WORK ITEM —
All lines from the one bearing "Image resolution: width=1102" through the end of the data below must be printed exactly as they stand, with pictures removed.

RECORDS PROVIDED —

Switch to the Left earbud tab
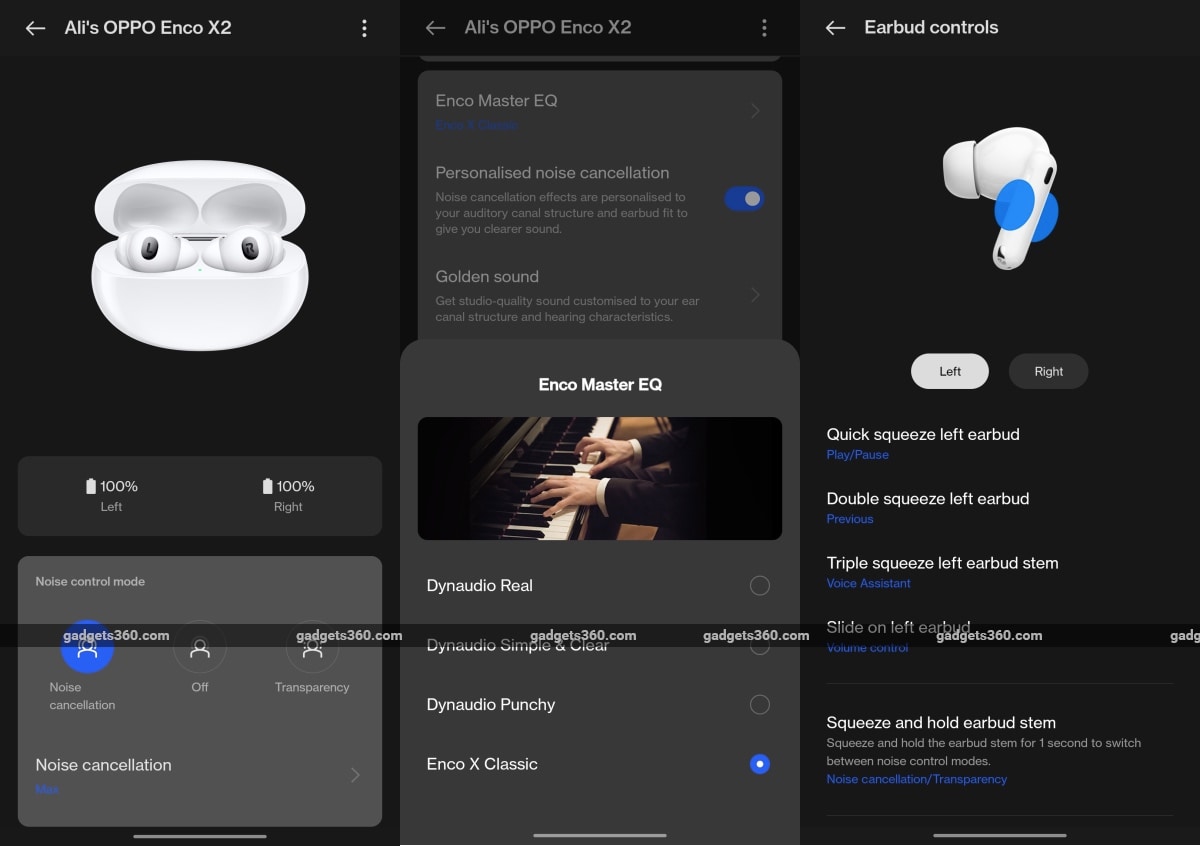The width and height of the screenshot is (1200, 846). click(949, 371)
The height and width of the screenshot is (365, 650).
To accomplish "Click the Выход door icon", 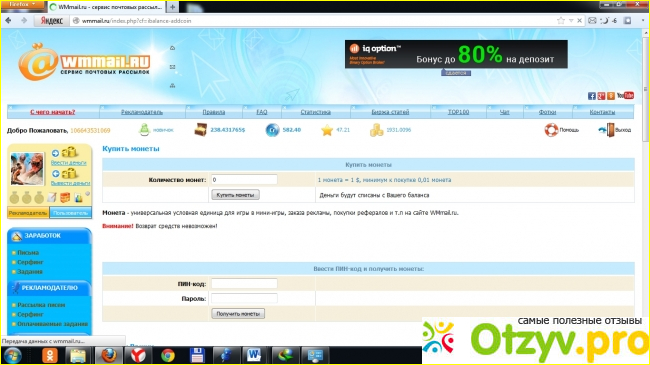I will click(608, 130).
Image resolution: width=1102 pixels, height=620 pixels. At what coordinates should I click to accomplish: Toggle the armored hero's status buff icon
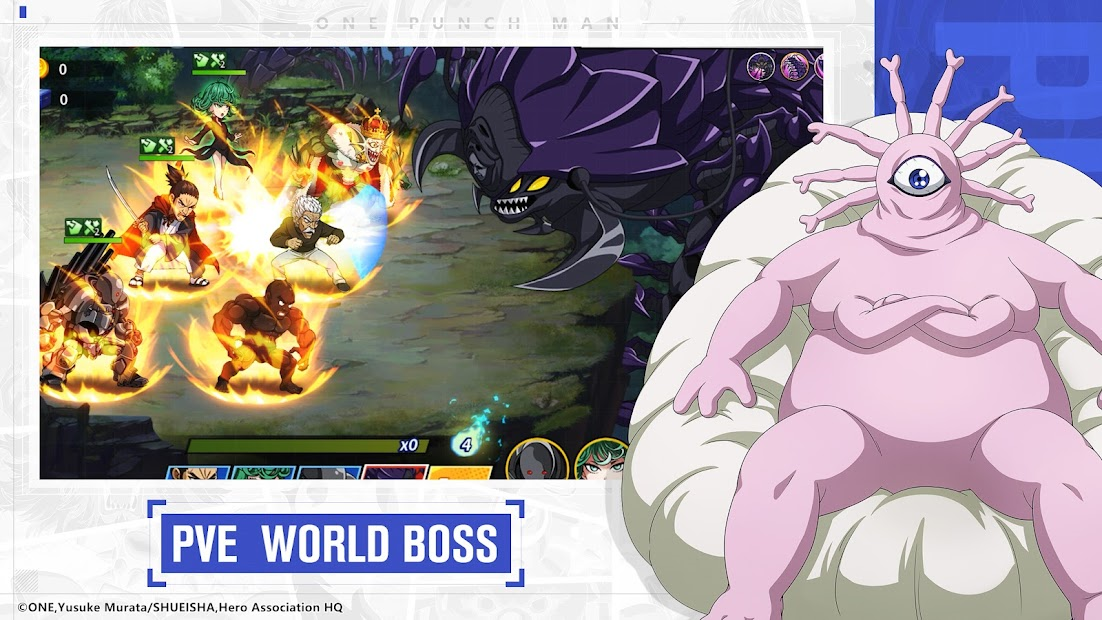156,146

COMPLETED TASK —
Image resolution: width=1102 pixels, height=620 pixels. At what coordinates should I click to accomplish: Toggle the armored hero's status buff icon
156,146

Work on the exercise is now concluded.